Workers compensation insurance
This type of insurance is helpful when the business is not able to earn enough revenue to pay its workers. It generally includes the backstage crew workers like lighting workers, sound workers, etc. present on the scene.
Above given are some examples of insurances which could protect the entertainment industry from unforeseen events. However, whether losses incurred due to the suspension of activities during this pandemic situation will be covered under insurance policies requires an examination under case by case basis.

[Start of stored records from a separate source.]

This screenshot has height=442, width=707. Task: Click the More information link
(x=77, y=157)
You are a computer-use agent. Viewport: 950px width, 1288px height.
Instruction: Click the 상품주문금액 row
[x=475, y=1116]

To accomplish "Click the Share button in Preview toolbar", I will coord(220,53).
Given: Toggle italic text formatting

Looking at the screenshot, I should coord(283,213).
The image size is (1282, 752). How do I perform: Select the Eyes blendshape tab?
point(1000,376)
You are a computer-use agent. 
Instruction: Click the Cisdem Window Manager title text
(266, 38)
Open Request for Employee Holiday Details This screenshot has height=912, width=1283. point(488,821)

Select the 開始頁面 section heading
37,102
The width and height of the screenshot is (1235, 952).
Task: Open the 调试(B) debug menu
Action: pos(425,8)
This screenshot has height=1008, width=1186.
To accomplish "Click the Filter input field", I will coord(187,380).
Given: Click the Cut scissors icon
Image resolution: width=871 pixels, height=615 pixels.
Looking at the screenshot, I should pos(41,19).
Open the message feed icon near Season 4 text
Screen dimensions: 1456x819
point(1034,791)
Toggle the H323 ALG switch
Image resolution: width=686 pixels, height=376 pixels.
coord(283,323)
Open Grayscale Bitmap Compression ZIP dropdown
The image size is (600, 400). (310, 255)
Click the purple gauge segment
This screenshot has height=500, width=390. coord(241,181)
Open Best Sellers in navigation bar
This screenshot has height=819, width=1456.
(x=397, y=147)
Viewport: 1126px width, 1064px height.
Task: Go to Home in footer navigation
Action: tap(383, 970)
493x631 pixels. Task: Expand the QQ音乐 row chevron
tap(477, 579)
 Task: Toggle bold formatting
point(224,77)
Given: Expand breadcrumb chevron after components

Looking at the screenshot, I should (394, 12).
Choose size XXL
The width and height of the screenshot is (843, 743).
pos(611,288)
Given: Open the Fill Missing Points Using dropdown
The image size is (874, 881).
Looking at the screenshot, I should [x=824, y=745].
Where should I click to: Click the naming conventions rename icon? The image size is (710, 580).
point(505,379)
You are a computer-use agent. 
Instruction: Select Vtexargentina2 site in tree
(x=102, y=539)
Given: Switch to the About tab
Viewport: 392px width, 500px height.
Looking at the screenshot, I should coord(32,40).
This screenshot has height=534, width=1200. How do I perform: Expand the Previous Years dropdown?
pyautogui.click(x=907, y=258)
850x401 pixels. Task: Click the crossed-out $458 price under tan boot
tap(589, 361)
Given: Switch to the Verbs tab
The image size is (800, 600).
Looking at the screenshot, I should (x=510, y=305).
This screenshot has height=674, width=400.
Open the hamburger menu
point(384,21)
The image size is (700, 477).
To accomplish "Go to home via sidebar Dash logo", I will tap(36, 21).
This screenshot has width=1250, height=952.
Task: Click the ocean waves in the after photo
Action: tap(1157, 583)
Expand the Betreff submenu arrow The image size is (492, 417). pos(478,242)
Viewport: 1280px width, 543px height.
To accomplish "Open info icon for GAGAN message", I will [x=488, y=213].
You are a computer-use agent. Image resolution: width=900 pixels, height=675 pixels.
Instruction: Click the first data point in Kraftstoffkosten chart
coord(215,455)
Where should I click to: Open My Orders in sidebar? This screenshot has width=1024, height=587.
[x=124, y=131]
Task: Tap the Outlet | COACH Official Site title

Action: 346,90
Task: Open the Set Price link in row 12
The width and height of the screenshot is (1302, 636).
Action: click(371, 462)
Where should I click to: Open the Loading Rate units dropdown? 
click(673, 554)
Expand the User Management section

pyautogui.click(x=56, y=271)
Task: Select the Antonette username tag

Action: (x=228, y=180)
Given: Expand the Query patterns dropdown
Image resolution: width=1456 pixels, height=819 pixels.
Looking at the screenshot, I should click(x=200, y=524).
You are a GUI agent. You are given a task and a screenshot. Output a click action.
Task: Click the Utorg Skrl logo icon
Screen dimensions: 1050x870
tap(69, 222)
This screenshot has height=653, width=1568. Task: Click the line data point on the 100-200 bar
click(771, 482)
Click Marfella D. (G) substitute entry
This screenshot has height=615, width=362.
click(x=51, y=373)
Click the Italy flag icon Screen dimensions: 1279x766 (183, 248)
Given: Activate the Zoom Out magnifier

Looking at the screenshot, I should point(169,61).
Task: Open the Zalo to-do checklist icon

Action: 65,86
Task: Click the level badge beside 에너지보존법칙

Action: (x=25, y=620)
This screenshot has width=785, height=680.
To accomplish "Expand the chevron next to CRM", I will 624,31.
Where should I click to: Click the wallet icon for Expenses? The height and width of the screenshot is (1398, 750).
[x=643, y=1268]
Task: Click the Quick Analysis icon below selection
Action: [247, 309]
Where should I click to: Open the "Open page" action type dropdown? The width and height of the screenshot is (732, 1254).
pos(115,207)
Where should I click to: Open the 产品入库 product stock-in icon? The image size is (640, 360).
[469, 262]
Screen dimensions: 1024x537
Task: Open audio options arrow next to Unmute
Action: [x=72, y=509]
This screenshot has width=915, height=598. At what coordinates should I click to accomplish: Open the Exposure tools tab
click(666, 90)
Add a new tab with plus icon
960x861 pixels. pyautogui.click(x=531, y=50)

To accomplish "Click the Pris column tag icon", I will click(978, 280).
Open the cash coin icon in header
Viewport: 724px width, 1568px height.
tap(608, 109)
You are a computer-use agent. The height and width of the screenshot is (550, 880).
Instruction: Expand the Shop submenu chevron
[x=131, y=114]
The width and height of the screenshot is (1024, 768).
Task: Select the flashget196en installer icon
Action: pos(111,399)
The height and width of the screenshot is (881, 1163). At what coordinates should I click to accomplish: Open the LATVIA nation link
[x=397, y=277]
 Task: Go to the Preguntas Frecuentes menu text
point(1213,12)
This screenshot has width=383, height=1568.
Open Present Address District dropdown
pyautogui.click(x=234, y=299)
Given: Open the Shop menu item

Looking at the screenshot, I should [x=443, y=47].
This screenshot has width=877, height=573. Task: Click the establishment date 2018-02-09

The entertainment sector being a creative industry is intellectual property intensive and it is probable that issues such as patents, copyrights, etc. may arise during lockdown which may call for an injunction against third parties from doing such acts. In this hour, the courts in India have restricted themselves to hearing only serious issues which generally are limited to matters of right to life and liberty or demolition of properties, etc. However, if the applicant is able to establish the seriousness of his matter in the court, his case may be taken up.
Further, most contracts related to the entertainment industry have significant IP obligations for both parties. Any change in the contract due to coronavirus will require to critically analyse the impact on IP rights as well.
As a result of this pandemic, the social and economic lives of people have changed across the globe. The lockdowns and restrictions have changed the content consumption patterns very much. The home consumption medium of content has significantly increased in these times while traditional and outdoor mediums of content distribution remain suspended. The pandemic has adversely impacted a large number of composers, singers, authors and daily wage earners and has also triggered pay-cuts in the entertainment industry. The industry will need to lay emphasis on various operational and legal aspects of the business like production costs and schedules, legal commitments, etc. to adjust to the ‘new normal’.